Your answer must be the exact lines from the one holding "This screenshot has" through the end of the entries, with no pictures.

─── INPUT DATA ───

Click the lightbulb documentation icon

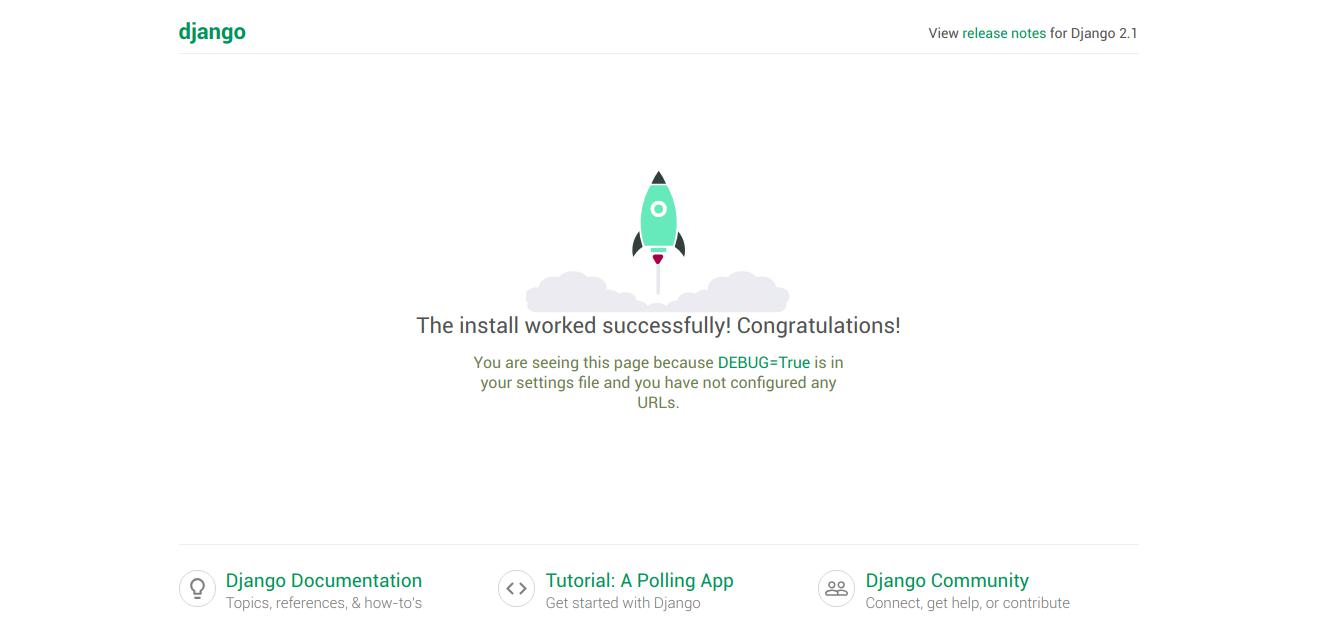coord(197,589)
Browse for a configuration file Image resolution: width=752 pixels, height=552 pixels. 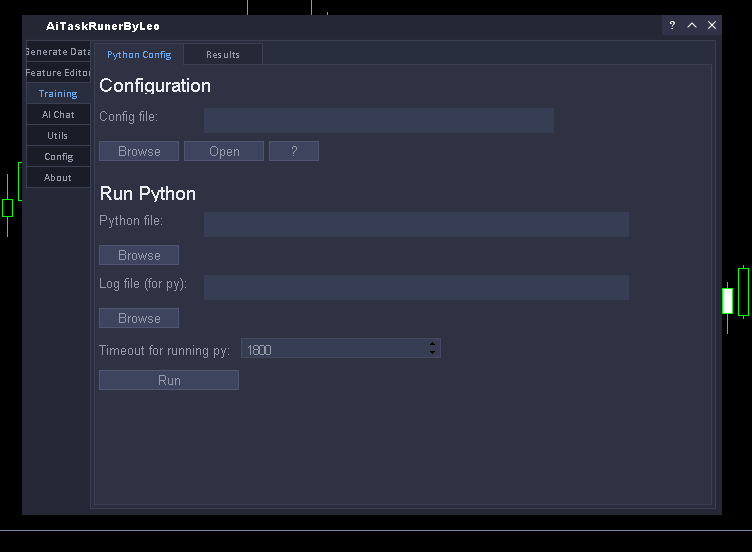click(x=139, y=151)
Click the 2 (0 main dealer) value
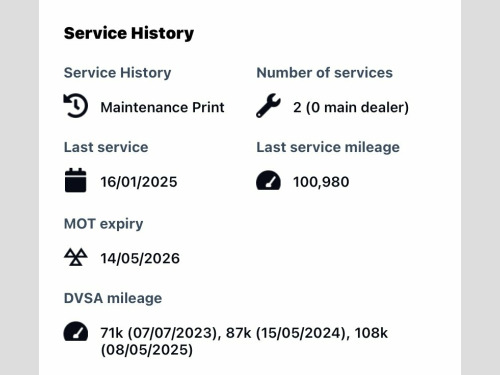Screen dimensions: 500x375 coord(351,107)
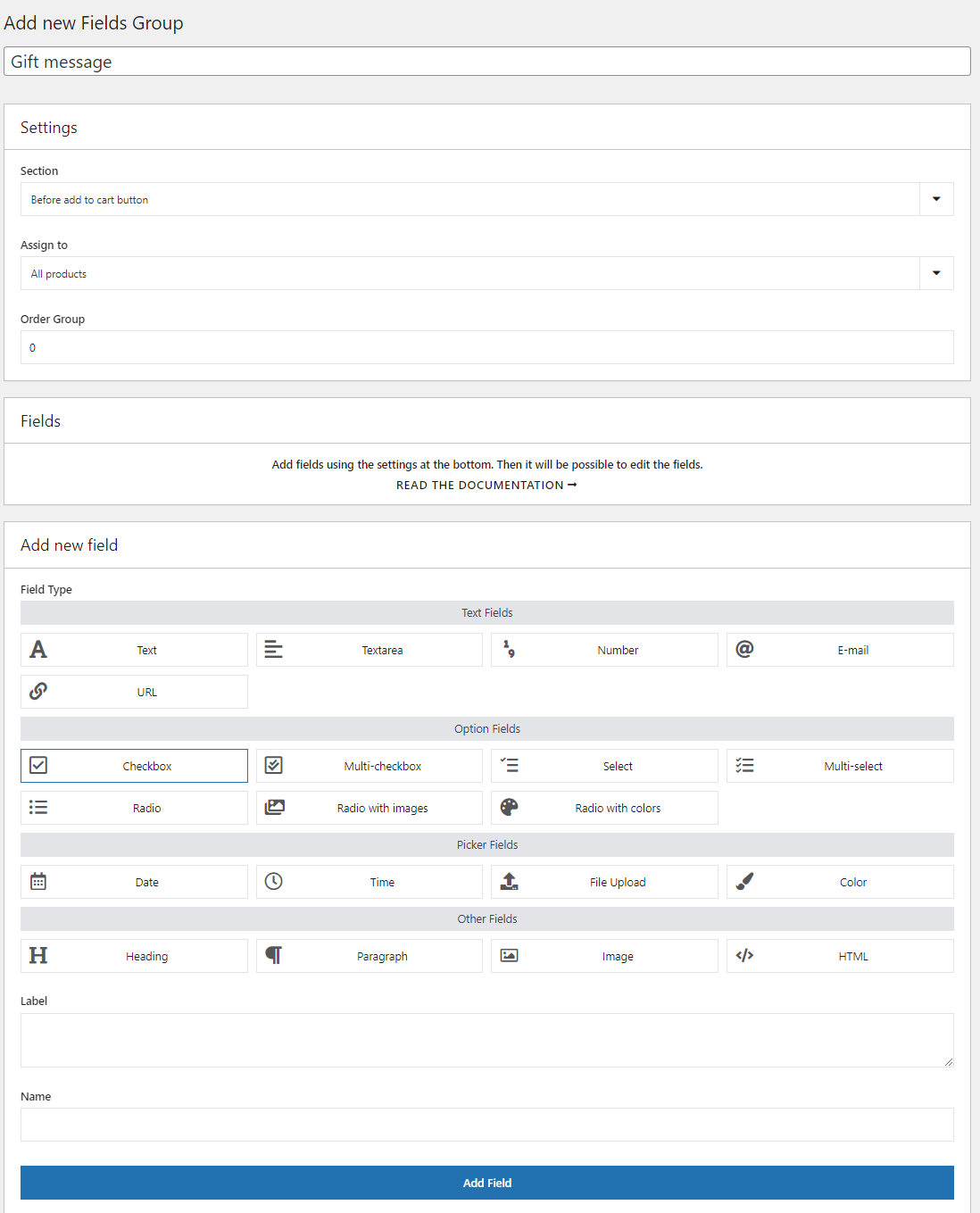The image size is (980, 1213).
Task: Pick the Select dropdown field type
Action: (604, 766)
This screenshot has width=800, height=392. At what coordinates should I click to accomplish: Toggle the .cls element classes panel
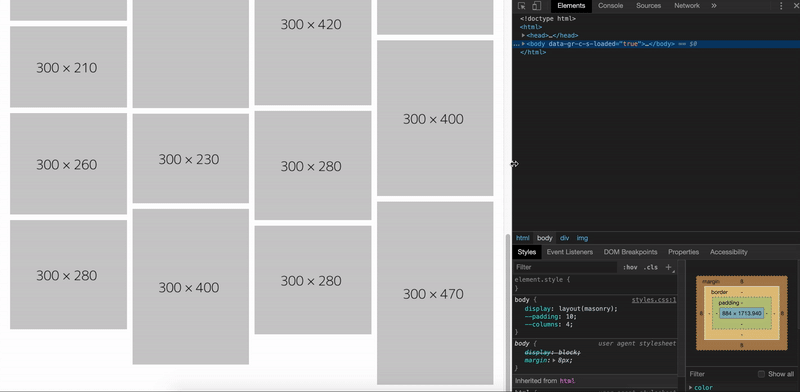click(651, 267)
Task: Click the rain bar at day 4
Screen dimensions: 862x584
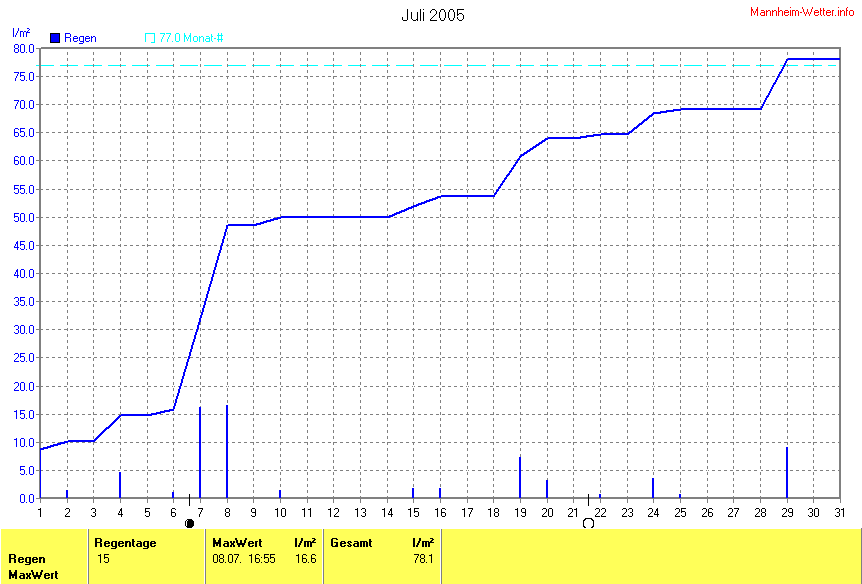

───

» RESULT OF THIS TASK
This screenshot has width=800, height=392. At what coordinates should I click to accomplish: Toggle the .cls element classes panel
click(651, 267)
Task: Click the rain bar at day 4
Screen dimensions: 862x584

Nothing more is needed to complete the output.